Das Download-Portal 1load.net ist seit Donnerstag nicht mehr zu erreichen.

Die Internetseite soll Tausende urheberrechtsgeschützte Filme, TV-Serien, Spiele, E-Books, Software, Porno- und Musikdateien im Internet angeboten haben. Das Portal verschwand aus dem Netz, nachdem die Generalstaatsanwaltschaft ein Rechenzentrum sowie die Wohnungen zweier Verdächtiger in Leipzig und im thüringischen Altenburg durchsucht hatte. „Wir ermitteln wegen gewerbsmäßiger unerlaubter Verwertung von urheberrechtlich geschützten Werken in mehr als 95.000 Fällen“, sagte Oberstaatsanwalt Wolfgang Klein.

Die Generalstaatsanwaltschaft ist nach eigener Angabe während der Ermittlungen zum bekannten Streaming-Portal Kino.to auf Hinweise zu 1load.net gestoßen. „Wir haben auch diesmal eine Vielzahl technischer Daten gesichert, die es jetzt auszuwerten gilt“, sagte Klein. Die beiden Verdächtigen würden sich „kooperativ“ verhalten. Ihnen droht eine Strafe, die von einer Geldstrafe bis zu fünf Jahren Freiheitsstrafe reichen kann.
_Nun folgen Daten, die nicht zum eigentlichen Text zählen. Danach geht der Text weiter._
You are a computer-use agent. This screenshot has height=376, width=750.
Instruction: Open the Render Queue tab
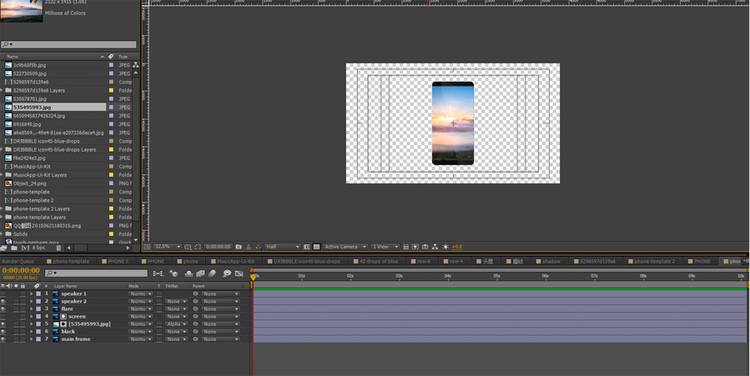click(x=19, y=261)
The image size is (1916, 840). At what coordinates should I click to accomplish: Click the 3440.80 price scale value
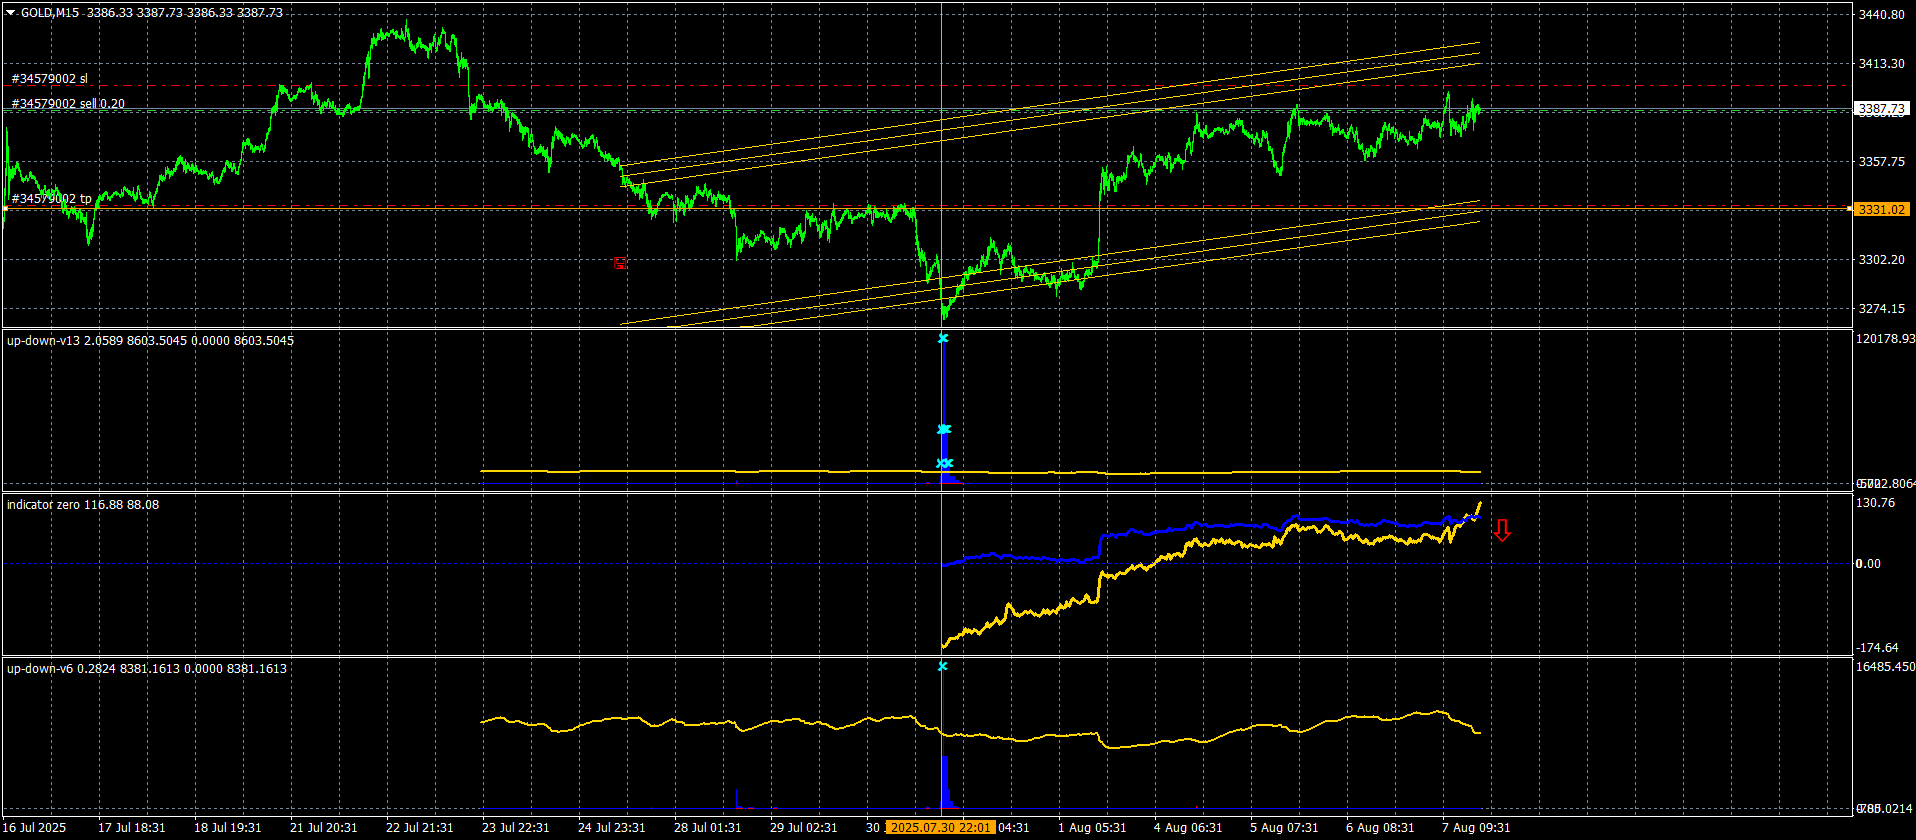point(1881,15)
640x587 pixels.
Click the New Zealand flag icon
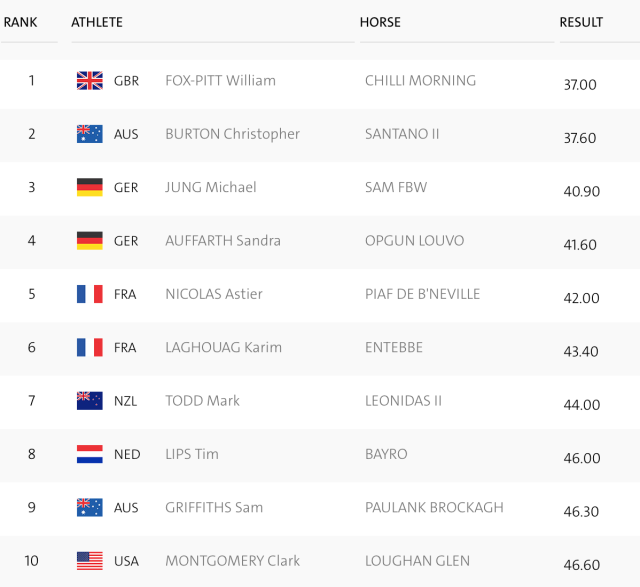[x=90, y=401]
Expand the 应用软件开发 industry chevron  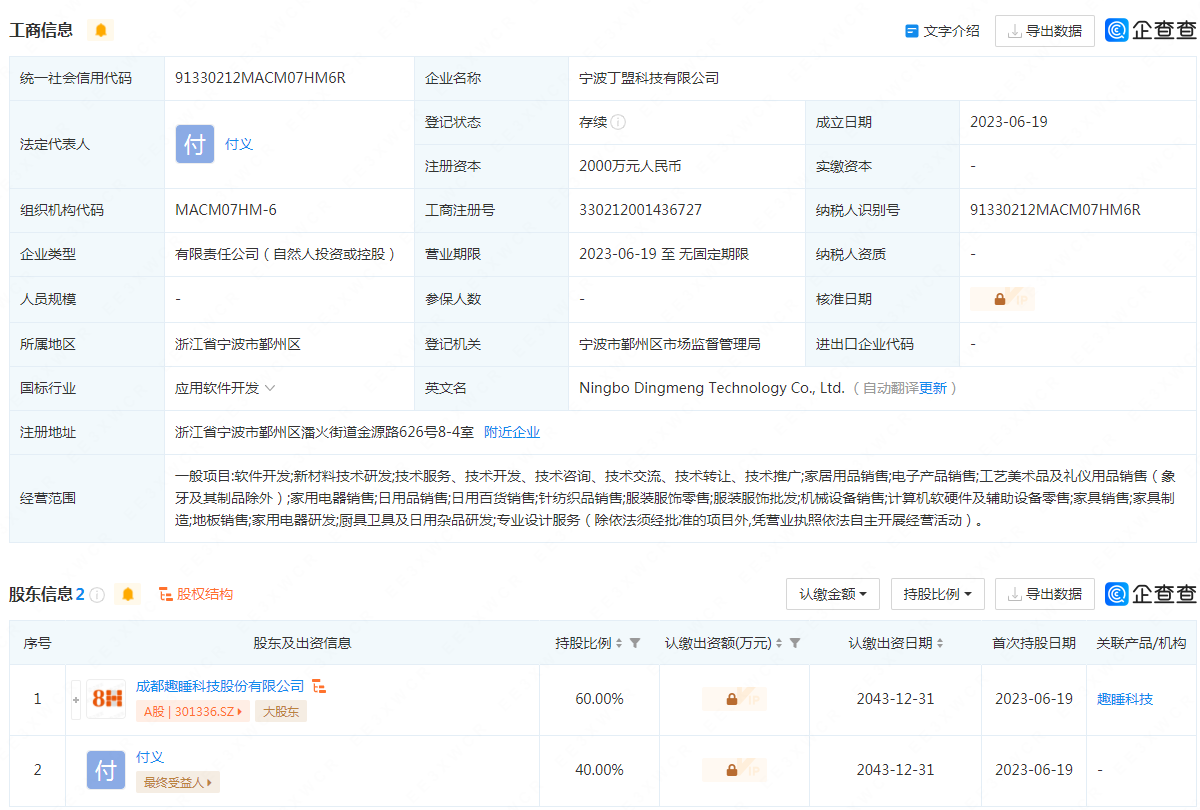(270, 388)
Die Gesellschaft zur Verfolgung von Urheberrechtsverletzungen (GVU) teilte in einer Presseerklärung mit, zu dem aktuellen Verfahren beigetragen zu haben. Sie habe Hinweise auf Geschäftsbeziehungen von 1load.net zu Dienstleistern, die schon für Kino.to Werbung vermittelt hätten, an die Generalstaatsanwaltschaft weitergeben. 1load.net ist nach Informationen der GVU zuletzt stark gewachsen. Spätestens seit Anfang 2008 sei das Portal online gewesen, teilten die Urheberrechtsschützer mit. Zunächst habe es Verweise zu insgesamt 1621 verschiedenen Dateien angeboten. Ende 2012 habe 1load.net dann insgesamt 102.480 Titel durch kuratierte Datenbankeinträge öffentlich zugänglich gemacht.

Die Datenbank hätte mit Hilfe von Links auf sogenannte Filehoster verwiesen, bei diesen Diensten seien die Dateien gespeichert gewesen. „Indem die Nutzer von 1load.net die Links anklickten, wurden sie zu diesen Filehostern weitergeleitet und konnten von dort aus die Werke illegal herunterladen“, beschreibt die GVU die Funktionsweise. Das Download-Portal 1load.net habe sich über Werbung finanziert.